По отношению ко мне мама соблюдала дистанцию. Когда я была маленькой, она, разумеется, целовала и обнимала меня, как все нормальные матери; играла со мной, помогала шить платьишки куклам. Иногда она злилась на меня за непослушание и ставила в угол. Кроме того, она всегда бдительно следила, чтобы я была накормлена-напоена, ухожена и вовремя спать уложена. Когда мама работала во вторую смену, она специально приходила в садик «Снежинка», куда меня водили, чтобы проверить, как за мной смотрят воспитатели; а однажды устроила большой скандал, так как воспитатели меня проворонили и я самостоятельно, в два с половиной года, ушла домой. Правда, далеко уйти я не смогла: заблудилась между соседними садиками «Снегурочка» и «Пингвин», с горя описалась и подняла громкий рев. Там меня и нашла заплаканная мама, смеясь от счастья… Да, она меня любила… только почему-то редко говорила мне об этом. Однажды мама забрала меня из детсада, и по дороге домой я сказала ей, что люблю ее «сильно-сильно, больше Ленина». Мама остановилась, мягко взяла меня за обе руки и сказала: «Хорошо. Только не говори об этом никому, пожалуйста». Ленин был святыней и вождем всех народов, и мама боялась инакомыслия, неосознанно прививая и мне этот страх. Она искренне верила в светлое коммунистическое будущее, которое ждет всех, если поступать по заветам Ильича. Мама чтила нормы и мораль социалистического общества, несмотря на то что семью ее отца раскулачили и развеяли по ветру! Единство и борьба противоположностей! Святая простота! Смесь наивности, упрямства и выдуманных догм делали маму для окружающих ее людей одновременно и жертвой, и палачом.
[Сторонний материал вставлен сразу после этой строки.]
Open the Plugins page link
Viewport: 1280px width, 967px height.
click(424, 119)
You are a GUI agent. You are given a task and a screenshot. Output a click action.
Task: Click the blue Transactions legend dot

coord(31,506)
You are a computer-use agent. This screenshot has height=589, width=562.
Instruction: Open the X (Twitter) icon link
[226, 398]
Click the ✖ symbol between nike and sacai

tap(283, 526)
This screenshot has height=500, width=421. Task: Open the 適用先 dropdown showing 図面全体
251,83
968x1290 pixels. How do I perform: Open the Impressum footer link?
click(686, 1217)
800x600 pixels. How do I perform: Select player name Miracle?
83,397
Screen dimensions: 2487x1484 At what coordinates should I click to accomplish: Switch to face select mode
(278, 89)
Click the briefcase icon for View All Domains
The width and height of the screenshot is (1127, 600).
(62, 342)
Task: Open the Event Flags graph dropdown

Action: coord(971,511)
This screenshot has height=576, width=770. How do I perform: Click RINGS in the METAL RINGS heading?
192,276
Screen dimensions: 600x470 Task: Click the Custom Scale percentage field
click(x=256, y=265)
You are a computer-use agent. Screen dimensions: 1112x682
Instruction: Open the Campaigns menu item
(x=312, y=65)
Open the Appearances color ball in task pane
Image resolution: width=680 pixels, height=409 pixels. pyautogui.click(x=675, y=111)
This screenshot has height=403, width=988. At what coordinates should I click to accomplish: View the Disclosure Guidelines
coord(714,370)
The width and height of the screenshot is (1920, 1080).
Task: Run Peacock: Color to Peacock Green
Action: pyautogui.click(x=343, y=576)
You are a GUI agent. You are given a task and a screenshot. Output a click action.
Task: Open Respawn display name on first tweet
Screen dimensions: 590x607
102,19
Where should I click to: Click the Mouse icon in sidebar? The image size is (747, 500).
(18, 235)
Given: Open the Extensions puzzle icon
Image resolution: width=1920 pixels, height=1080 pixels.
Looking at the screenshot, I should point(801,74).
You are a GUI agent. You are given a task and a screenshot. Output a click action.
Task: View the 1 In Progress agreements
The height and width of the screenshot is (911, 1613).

Мама всегда вела себя как идеал, образец; не было у нее изъяна ни в прошлом, ни в будущем. Она все делала правильно. Замуж вышла по любви, муж – ее единственный мужчина за всю жизнь; дома – блеск и чистота, еда всегда на плите; сама мать – аккуратная, образованная, и нет в ней никакого явного недостатка.
Мне казалось, что я не отвечаю ее критериям, и не верилось в ее любовь ко мне. Я боялась ее расстроить, потому что она потом почти всегда плакала и не хотела ни с кем разговаривать. Тогда я начинала думать, что, если б меня на свете не было, она была бы не такой несчастной.
И вот родилась сестренка Даша. Мама плакала. Моя радость сменялась то тоской, то разочарованием. Даша тоже плакала, и днем и ночью, и днем и ночью, и опять днем и ночью. Иногда вместе с ней начинала плакать и я.
Врачи велели кормить Дашу строго через три часа, иначе – напугали они – будут проблемы с желудком. Но Даша не знала об этом и почему-то хотела есть чаще. От голода она кричала, а мать опять плакала, не смея нарушить запрет врачей и опасаясь еще больших осложнений. Голодная, Даша не хотела спать, и мы трясли ее по квартире в коляске как сумасшедшие. Папа не выдерживал, как он сам выражался, «великого плача княгини Ольги» и постоянного ора Дашеньки и стал приходить с работы как можно позже, оправдываясь заработанными на «шабашках» деньгами.